Embracing the Hybrid Approach: Our Microservice Communication Layer Journey at Paxos

Products

Assets

Company

Transparency

Developers

Products

Assets

Company

Transparency

Developers

< Blog Home

Andreas Rayo Kniep

Aug 16, 2023

The challenge

We want to decide what communication layer to use for our new microservice infrastructure.

We are the Blockchain Team at Paxos. As the Blockchain Team, we are responsible for the interaction of Paxos business processes with the various blockchains supported by Paxos. For example: If a Paxos customer wants to withdraw crypto from their Paxos account, we have to create, sign and broadcast the transaction on the blockchain that the customer wants to withdraw on.

Our internal clients are those services that Paxos customers interact with like Paxos’ RESTful API or our website frontend. But also internal services that deal with balancing of wallets, and minting and burning of stablecoins rely on us to realize movements on the blockchain.

Let’s take a step back in time to understand how we found ourselves in the situation of deciding on a communication layer for microservices.

Starting simple: The monolith

In the past few years at Paxos, we found ourselves in the typical fast-paced environment of any burgeoning tech company. We swiftly rolled out services, accommodated customer requests, and continuously adapted to ever-changing market conditions.

Like many early-stage software companies, we initially developed our software application with a monolithic structure. A well-designed monolith offers several advantages that were critical during our initial build phase. It was sufficient to get us off the ground, enabled simpler deployment, required fewer resources for development and maintenance, and proved to be a cost-effective strategy for rapid launch.

One of the defining traits of monolithic structures is the high degree of control they afford over application logic. Coupled with their self-contained nature, this makes them easier to debug and understand — an invaluable advantage, especially for smaller teams with limited resources or constrained timelines. The simplicity and control offered by monoliths made them the ideal choice for us as we launched our services.

Maturing applications

With our products growing and achieving success, our software now serves millions of end-users. As such, the maturity of our software architecture has become equally vital. Our journey began in a self-contained system, which afforded us the agility to adapt and implement changes rapidly. However, this system has transformed over time into one with tightly coupled components. Major pivots to our business processes are less frequent in our current stage, but the need to scale and adapt to changing technology and usage requirements is more crucial than ever.

As our software engineering team expanded, the limitations of our monolithic structure started to surface. The very advantages that fueled our speedy progress in the early days were now presenting challenges. For instance, the monolith made it hard to onboard new engineers effectively, scaling distinct parts of our application in isolation, and updating technologies in separate areas of our application, among other things. The necessity for a structural shift became increasingly evident.

• [Task details]:
Answer these questions about the Paxos blog post:
1. What date does the post carry?
2. Which team at Paxos is writing it?
3. What structure did Paxos first use to build its software application?

• [Recorded data]:
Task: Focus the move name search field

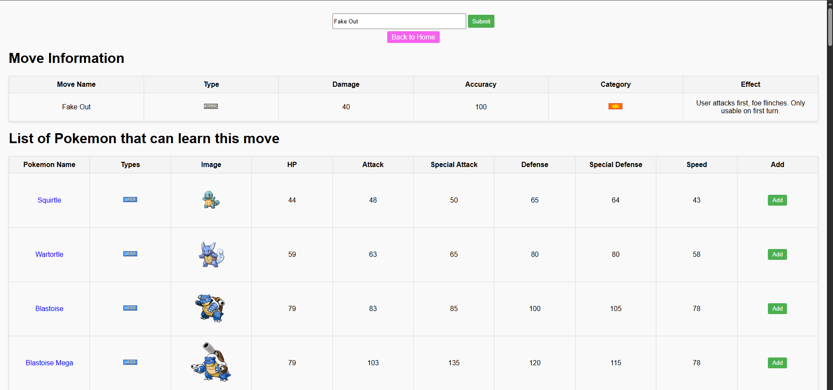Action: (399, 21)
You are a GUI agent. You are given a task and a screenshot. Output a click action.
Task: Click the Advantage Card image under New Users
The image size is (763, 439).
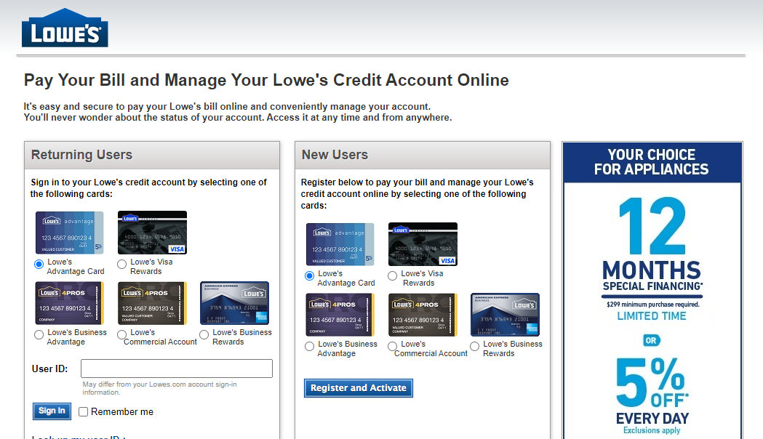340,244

* * *

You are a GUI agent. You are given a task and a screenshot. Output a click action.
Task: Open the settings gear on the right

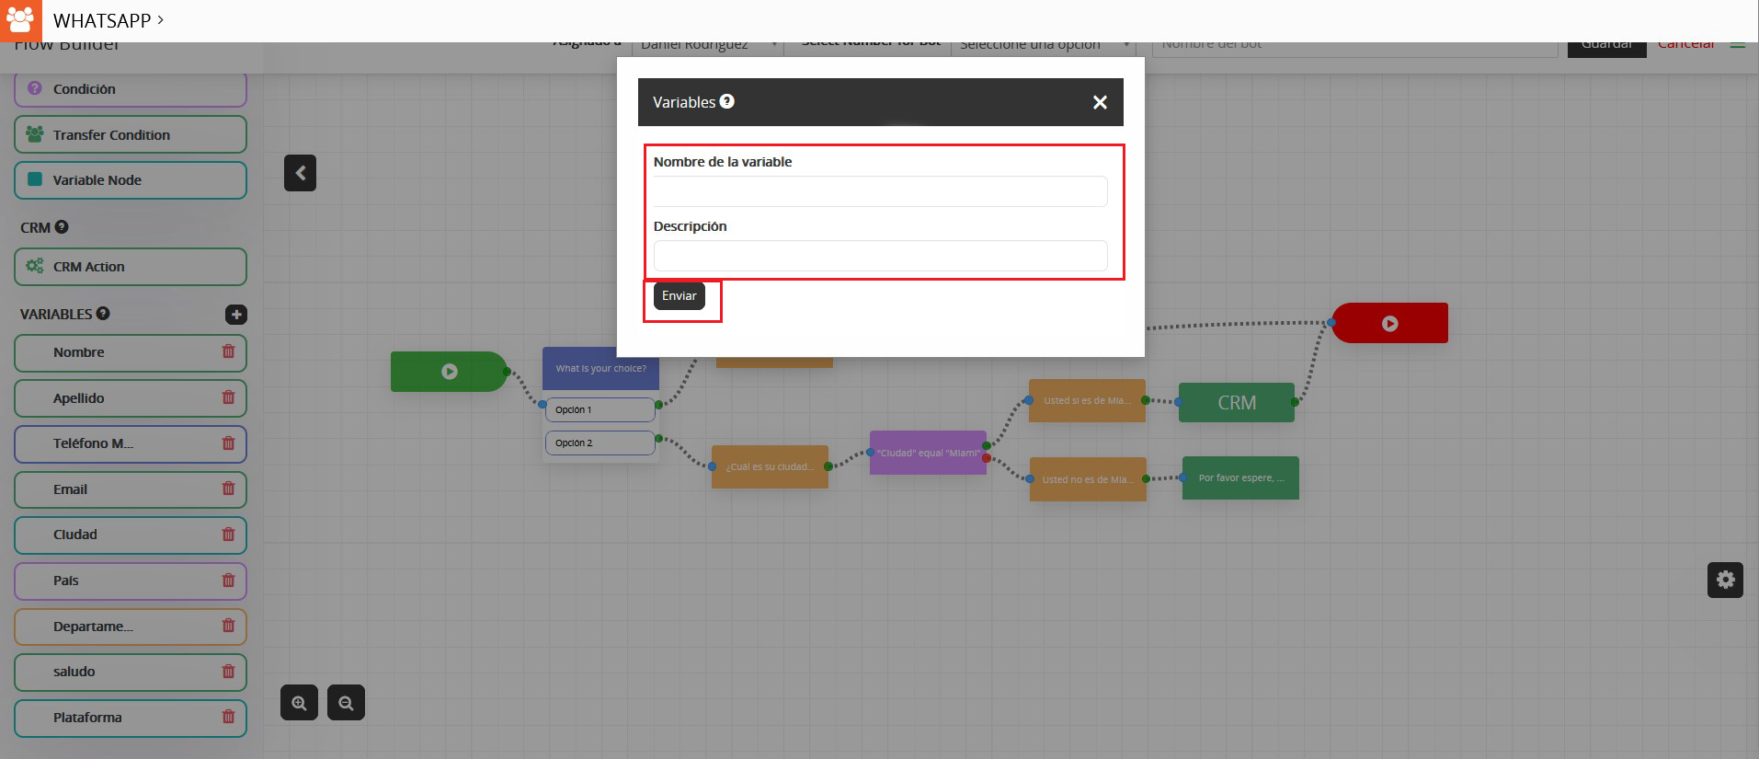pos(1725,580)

* * *

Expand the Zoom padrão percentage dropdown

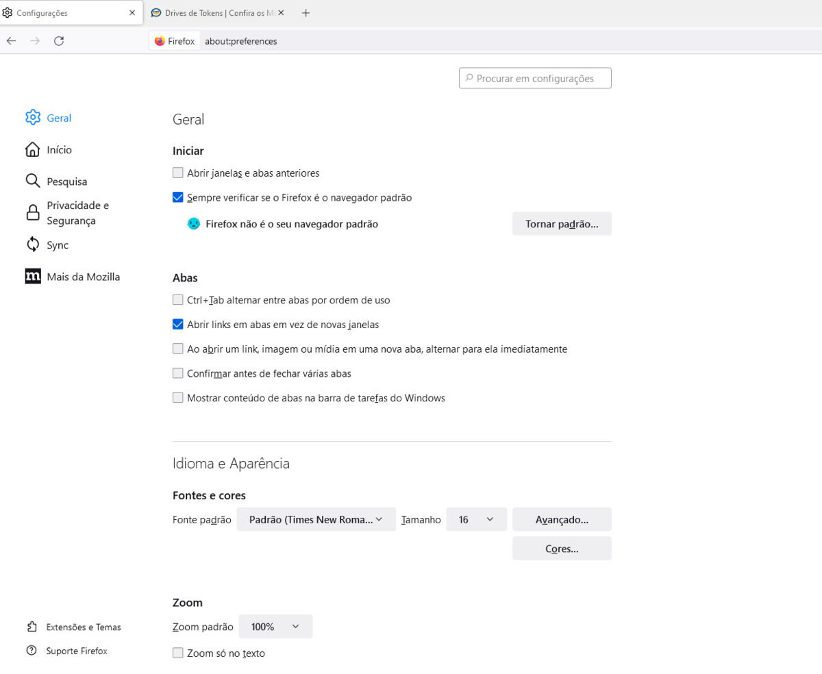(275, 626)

• [Written answer]:
1. Aug 16, 2023
2. The Blockchain Team
3. A monolithic structure